Some traders suggest learning forex no indicator trading before learning indicators, but in the end, indicators are useful only to analyze the past trends.

What is Price Action?

Price action trading is a way of trading at the moment when price creates a strong move around important price level. For example, price action is in the moment when price breaks support or resistance in strong movement, or when price touches an important price level and make a sharp, strong reversal.

Price action is related to naked trading, but it is not the same thing because “price action” has a broad meaning. Forex no indicator trading simplifies trading, as it cuts down the use of indicators and focuses on the current scene.

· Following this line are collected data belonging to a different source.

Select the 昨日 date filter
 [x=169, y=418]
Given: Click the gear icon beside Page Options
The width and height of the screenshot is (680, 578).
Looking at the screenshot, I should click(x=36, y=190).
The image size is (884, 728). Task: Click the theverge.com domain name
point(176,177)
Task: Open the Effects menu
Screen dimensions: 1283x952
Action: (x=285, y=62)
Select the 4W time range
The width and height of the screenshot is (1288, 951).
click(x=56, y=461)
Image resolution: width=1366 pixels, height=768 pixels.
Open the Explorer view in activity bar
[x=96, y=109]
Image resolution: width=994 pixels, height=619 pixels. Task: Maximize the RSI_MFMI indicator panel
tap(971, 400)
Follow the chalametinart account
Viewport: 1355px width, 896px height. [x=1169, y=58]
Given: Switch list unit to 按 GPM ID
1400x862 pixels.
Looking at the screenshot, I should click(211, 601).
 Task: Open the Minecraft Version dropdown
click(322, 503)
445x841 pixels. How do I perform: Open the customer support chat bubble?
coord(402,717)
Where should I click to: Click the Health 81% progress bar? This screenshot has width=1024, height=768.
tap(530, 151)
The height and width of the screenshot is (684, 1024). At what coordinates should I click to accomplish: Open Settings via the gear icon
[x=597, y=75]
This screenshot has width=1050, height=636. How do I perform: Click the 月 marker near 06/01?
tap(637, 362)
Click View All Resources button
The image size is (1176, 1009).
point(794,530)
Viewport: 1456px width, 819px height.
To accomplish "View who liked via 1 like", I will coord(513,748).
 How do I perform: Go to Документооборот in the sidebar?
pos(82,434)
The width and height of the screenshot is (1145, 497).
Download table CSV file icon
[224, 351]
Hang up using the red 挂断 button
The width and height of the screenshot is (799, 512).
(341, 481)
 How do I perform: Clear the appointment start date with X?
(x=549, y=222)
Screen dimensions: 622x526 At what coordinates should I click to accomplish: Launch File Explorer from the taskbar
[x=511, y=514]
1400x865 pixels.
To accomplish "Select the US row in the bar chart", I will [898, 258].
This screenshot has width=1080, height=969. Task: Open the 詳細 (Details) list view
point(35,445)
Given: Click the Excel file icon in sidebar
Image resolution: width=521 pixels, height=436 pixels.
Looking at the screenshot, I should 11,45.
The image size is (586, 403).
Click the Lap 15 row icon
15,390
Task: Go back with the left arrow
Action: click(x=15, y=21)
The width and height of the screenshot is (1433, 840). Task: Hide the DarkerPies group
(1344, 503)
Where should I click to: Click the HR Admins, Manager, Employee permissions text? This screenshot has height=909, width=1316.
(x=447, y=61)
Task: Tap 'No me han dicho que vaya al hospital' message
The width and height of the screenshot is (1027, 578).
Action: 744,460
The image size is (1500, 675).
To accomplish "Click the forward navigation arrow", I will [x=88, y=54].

Forex trading without indicators or naked trading is technical analysis, as it involves analyzing and reading patterns. Still, the fundamental analysis is equally important here as big events can change the course of actions.

 Many traders even prefer not to trade when such big events are expected, as, during those times, the forex market is susceptible and volatile.

You need to know one thing about no indicator forex trading that financial markets move forward or backward in cycles. In a standard cycle for markets, the opening is at a low point, which goes upwards and makes a crux, after which a downturn would occur- the same cycle would continue.

As a forex trader wishing to trade without indicators, you must understand these trends; such patterns can be seen on small and large scale charts. An ideal and experienced forex trader will go along with these patterns to dive into the forex market.

What About Market Emotions?

As a forex trader, you need to get inside the market and trade before dumb money enters. Well, it simply means that you need to identify trends faster and enter the market at an early stage before other traders notice the big candlestick pattern. Often traders enter the market while such a pattern is about to break because they follow the herd and don’t want to miss out. But what they forget is that the market has already discounted that fact, and a breakout is about to happen.

In such times, be smart money who sells when others buy to take advantage of high prices. As a pro trader, you also need to gauge the market’s speed and volatility to decide when to enter and exit.

The Support and Resistance Levels

Forex trading without indicators requires other tools, and support and resistance levels and trendlines are a few prevalent among them.

As a naked trader, you have to control the lines you draw for support and resistance, as too many lines would spoil things for you. You must not draw more than five lines, and draw them only when you are sure about it. 

Remember that the recent lines represent the market more accurately than the old ones. At the same time, trading forex naked, such tools prove to be boons, as they help me identify great opportunities to enter and exit the market.

Who Can Trade Forex Without Indicators?

Every trader in the forex market should learn to trade forex without indicators, even if they are not planning to trade forex like that. A lot of traders believe in first analyzing the price action and then move to indicators.  

Indicators help in confirming the trend and thus are called “Confluence.” It means that more than two signals are stating and confirming for you to take the trade. Forex trading without indicators saves your time as you deal with real-time scenarios and would not waste time doing deep research of indicators.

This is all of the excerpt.